The current recession in the US presents some unique challenges to couples. This is due to a very specific set of circumstances that came together in the past two years, particularly in the Southwest and in Florida. Adding to job loss and depletion of savings, couples in these parts of the country had the added stress of dealing with the loss of their homes. And this happened almost overnight. Because the real estate market was hit so hard and so deeply by the recession in places like the Phoenix metropolitan area in Arizona where I live and work, couples found the values of their homes drop suddenly and with no forewarning. Houses are now worth on average 31% less than they were just a couple of years ago, and in some neighborhoods less than 50%. And nobody is buying them!
For most couples, owning their home has historically been a point of pride and an opportunity to live the American dream of upward mobility and independence. It is also their main investment. Add to this picture the use of “creative” mortgages that encouraged people to buy the biggest house they could afford with almost no money down, with the expectation of later rewards, when their home increased in value, and you have a perfect storm.
And a perfect storm was exactly what hit many couples who, when the real estate market collapsed, felt trapped in their own homes. A lot of couples found themselves upside down in their mortgages and unable to make their monthly payments. After months and months of surviving under very strenuous conditions, a lot of couples depleted their economic resources. In many cases one or both partners lost their jobs or had to take a pay cut. As men felt the impact of this economic catastrophe, they displaced their stress onto their primary relationships. Women, whose level of stress is directly influenced by what happens in their relationships, saw their stress level rise as well. Conflicts between partners increased, while at the same time the possibility of physically separating became less and less of an option for most couples. Living together was at times the only alternative open to them, at least until it was hoped things would get better.
It must be extremely difficult to live together when at least one spouse wants out and begin processing the loss of the relationship when the other partner is still around. The appearance of normality may make the hurt deeper and more painful. While hurt may build up in one partner, resentment may build up in the other, as she or he feels trapped, watched, controlled and often criticized by the other.

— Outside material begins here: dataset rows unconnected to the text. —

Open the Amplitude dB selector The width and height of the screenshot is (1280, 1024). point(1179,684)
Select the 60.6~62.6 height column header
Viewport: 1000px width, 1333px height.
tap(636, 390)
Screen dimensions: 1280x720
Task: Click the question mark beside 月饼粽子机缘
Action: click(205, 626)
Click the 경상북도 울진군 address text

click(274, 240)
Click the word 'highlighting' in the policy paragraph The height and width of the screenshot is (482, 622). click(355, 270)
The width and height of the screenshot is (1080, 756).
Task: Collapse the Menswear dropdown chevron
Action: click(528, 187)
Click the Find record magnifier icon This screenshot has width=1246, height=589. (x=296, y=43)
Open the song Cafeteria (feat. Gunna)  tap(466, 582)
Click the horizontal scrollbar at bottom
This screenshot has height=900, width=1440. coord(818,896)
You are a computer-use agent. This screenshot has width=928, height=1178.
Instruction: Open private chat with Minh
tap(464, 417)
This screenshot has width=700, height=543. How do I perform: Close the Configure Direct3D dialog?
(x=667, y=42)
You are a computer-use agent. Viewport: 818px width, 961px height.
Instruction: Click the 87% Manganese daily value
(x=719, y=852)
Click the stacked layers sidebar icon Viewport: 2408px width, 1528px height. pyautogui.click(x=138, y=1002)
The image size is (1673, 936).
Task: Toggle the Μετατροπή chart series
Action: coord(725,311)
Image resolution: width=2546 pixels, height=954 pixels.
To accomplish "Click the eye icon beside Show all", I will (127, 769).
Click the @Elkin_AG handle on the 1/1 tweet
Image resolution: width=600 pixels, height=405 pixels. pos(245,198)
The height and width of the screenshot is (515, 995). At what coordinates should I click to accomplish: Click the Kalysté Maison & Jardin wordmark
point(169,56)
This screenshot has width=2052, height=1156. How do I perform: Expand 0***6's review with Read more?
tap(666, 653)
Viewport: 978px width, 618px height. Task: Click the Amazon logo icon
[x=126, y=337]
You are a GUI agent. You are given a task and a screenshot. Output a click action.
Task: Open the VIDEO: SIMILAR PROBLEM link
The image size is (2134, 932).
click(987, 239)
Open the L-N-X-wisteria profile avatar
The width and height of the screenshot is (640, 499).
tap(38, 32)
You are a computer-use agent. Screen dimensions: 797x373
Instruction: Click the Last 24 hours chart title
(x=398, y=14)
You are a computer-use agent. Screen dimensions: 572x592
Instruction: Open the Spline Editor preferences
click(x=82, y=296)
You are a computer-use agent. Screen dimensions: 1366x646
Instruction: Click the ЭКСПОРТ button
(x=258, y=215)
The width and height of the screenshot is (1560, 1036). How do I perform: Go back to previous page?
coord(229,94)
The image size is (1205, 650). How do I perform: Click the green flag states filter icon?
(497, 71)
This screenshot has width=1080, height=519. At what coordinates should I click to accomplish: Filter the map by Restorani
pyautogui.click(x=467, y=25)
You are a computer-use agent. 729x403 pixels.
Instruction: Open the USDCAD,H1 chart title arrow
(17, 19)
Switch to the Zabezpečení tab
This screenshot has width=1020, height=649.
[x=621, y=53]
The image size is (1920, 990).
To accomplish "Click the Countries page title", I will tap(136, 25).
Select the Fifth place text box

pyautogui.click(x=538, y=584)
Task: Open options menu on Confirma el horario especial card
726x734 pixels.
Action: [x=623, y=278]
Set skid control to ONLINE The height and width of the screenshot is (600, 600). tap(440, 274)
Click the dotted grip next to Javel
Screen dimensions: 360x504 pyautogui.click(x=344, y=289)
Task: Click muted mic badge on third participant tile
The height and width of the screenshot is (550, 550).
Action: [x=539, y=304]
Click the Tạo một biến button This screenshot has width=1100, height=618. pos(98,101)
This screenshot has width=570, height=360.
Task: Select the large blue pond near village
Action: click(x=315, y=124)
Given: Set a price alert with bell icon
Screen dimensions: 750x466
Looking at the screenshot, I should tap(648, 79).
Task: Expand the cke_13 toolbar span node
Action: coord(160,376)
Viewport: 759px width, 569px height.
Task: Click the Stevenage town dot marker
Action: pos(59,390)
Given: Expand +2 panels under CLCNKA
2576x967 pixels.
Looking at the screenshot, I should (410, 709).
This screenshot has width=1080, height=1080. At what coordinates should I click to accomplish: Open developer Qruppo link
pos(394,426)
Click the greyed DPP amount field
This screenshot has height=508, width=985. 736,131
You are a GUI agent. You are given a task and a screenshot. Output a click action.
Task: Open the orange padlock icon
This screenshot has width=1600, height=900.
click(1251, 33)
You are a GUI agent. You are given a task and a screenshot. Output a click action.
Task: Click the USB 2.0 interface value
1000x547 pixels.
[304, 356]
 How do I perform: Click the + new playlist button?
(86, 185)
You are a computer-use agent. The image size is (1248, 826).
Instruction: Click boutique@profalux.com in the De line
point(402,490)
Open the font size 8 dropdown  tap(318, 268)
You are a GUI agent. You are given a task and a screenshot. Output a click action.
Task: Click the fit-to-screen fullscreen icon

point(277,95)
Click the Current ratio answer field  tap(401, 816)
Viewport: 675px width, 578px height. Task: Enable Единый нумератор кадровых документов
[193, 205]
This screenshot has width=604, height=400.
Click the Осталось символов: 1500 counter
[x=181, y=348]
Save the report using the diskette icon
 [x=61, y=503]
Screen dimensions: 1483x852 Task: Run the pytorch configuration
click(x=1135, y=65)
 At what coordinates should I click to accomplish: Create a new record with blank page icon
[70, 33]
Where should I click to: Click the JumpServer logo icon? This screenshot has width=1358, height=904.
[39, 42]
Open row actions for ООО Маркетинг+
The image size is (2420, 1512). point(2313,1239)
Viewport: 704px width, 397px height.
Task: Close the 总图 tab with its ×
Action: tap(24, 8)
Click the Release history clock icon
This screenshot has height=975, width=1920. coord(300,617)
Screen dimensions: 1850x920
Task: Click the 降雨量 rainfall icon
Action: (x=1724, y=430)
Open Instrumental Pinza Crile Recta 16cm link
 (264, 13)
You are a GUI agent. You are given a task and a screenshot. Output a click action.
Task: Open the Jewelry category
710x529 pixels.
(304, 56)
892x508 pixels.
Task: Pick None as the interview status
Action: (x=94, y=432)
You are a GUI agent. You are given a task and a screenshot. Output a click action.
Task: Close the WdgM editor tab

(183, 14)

If couples do not do anything to improve their situation, they will continue to chip away at the foundations of their relationship until nothing will be left, in the process building thicker walls between them and preventing any healthy communication from taking place.
As a psychotherapist, I see both problems and potential benefits stemming from couples living together because their economic circumstances do not allow them to move apart. I suggest that these strenuous conditions may have not only negative effects, which are clear to see but also, potentially, positive ones. This is so because, while some couples may emotionally disconnect from one another in order to make their living arrangements more tolerable, others may decide to seek marriage counseling, or work on their relationship in other ways. Even for those who may feel past repairing the damage in their relationship, the need to learn to deal with one another is still an important part of ending their relationship.
When we are overwhelmed, preoccupied, scared or angry, we cannot access any feeling of love. The powerful emotions triggered by external stressors, in fact, prevent us from feeling anything else. Couples, therefore, often convince themselves that there is no love left for one another, and thus see their relationships as being over.